Zu nennen ist hier auch eine noch umfangreichere populationsbasierte Beobachtungsstudie aus Dänemark, in die über 500.000 während der ersten Welle PCR-getestete Probanden einbezogen wurden (Assessment of protection against reinfection with SARS-CoV-2 among 4 million PCR-tested individuals in Denmark in 2020: a population-level observational study – The Lancet).

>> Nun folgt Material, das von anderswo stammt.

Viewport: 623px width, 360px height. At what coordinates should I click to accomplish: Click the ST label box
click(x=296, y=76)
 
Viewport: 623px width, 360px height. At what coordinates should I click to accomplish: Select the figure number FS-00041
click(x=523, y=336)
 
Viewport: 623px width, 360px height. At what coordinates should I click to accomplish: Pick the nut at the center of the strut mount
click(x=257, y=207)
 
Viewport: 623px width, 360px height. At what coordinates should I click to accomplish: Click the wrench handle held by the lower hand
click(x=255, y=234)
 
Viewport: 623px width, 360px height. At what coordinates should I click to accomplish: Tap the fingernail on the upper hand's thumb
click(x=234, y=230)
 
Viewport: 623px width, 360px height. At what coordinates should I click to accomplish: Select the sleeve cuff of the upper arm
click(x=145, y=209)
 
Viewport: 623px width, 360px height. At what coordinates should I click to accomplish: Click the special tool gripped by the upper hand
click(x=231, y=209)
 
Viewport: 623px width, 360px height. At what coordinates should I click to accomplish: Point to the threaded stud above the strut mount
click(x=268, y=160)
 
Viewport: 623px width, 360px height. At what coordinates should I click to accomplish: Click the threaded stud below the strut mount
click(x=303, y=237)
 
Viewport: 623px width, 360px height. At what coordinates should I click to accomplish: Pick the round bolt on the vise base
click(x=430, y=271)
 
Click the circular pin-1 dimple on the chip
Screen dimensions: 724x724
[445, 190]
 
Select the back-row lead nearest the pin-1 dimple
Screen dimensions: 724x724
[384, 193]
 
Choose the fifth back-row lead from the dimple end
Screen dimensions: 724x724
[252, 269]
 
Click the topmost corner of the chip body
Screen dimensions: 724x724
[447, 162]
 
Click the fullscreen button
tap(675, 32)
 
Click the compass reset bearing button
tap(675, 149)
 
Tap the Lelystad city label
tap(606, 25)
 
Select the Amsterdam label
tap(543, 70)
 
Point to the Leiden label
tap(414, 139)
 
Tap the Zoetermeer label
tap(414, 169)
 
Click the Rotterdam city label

Untersucht wurde, wie viele PCR-Positive sich im Vergleich zu einem nach demographischen Kriterien abgeglichenen Kontrollkollektiv während der zweiten Welle erneut infizierten. Hier wurde nach einer Erstinfektion eine Schutzrate von zwischen 78,8 und 80,5% gegen eine erneute Infektion gefunden. Allerdings zeigte sich in dieser Studie, dass die Schutzrate in Bezug auf eine erneute Infektion bei älteren Probanden über 65 Jahren deutlich geringer war, nämlich nur 47,1%.
Während also diese Daten dafür sprechen, dass man nach einer durchgemachten natürlichen SARS-CoV-2-Infektion innerhalb der Beobachtungszeit von 5-8 Monaten ein hoher Schutz gegen eine Reinfektion und ein noch höherer gegen eine symptomatische Reinfektion besteht, bleibt das Risiko bestehen, dass auch Personen, die selbst bereits eine Infektion durchgemacht haben, erneut zu Virusüberträgern werden können. Auch sie müssen daher weiter in die Maßnahmen zur Verhinderung einer Virusübertragung (Tragen von Masken) eingebunden werden. Insbesondere der deutlich geringere Schutz bei Älteren spricht überdies dafür, dass auch bereits zuvor mit SARS-CoV-2 Infizierte geimpft werden sollten. Dies resultiert sogar in einem breiteren Immunschutz. Wie eine neue Studie (Prior SARS-CoV-2 infection rescues B and T cell responses to variants after first vaccine dose | Science (sciencemag.org)) zeigen konnte, führt bereits die Verabreichung einer einzigen Impfdosis der BNT162b2-Vakzine (BioNTech/Pfizer) bei einer bereits in der Vergangenheit mit dem ursprünglich verbreiteten Virustyp infizierten Person zu einer starken T- und B-Zell-Immunantwort mit Bildung neutralisierender Antikörper. Die Immunantwort ist sogar stärker ausgeprägt als bei Erstimpflingen, die zuvor nicht infiziert waren. Außerdem erfasst die Immunantwort bei Impflingen mit vorangegangener Infektion die Varianten B.1.1.7 und B.1.351 besser als die Immunantwort bei Erstimpflingen ohne vorangegangene Infektion.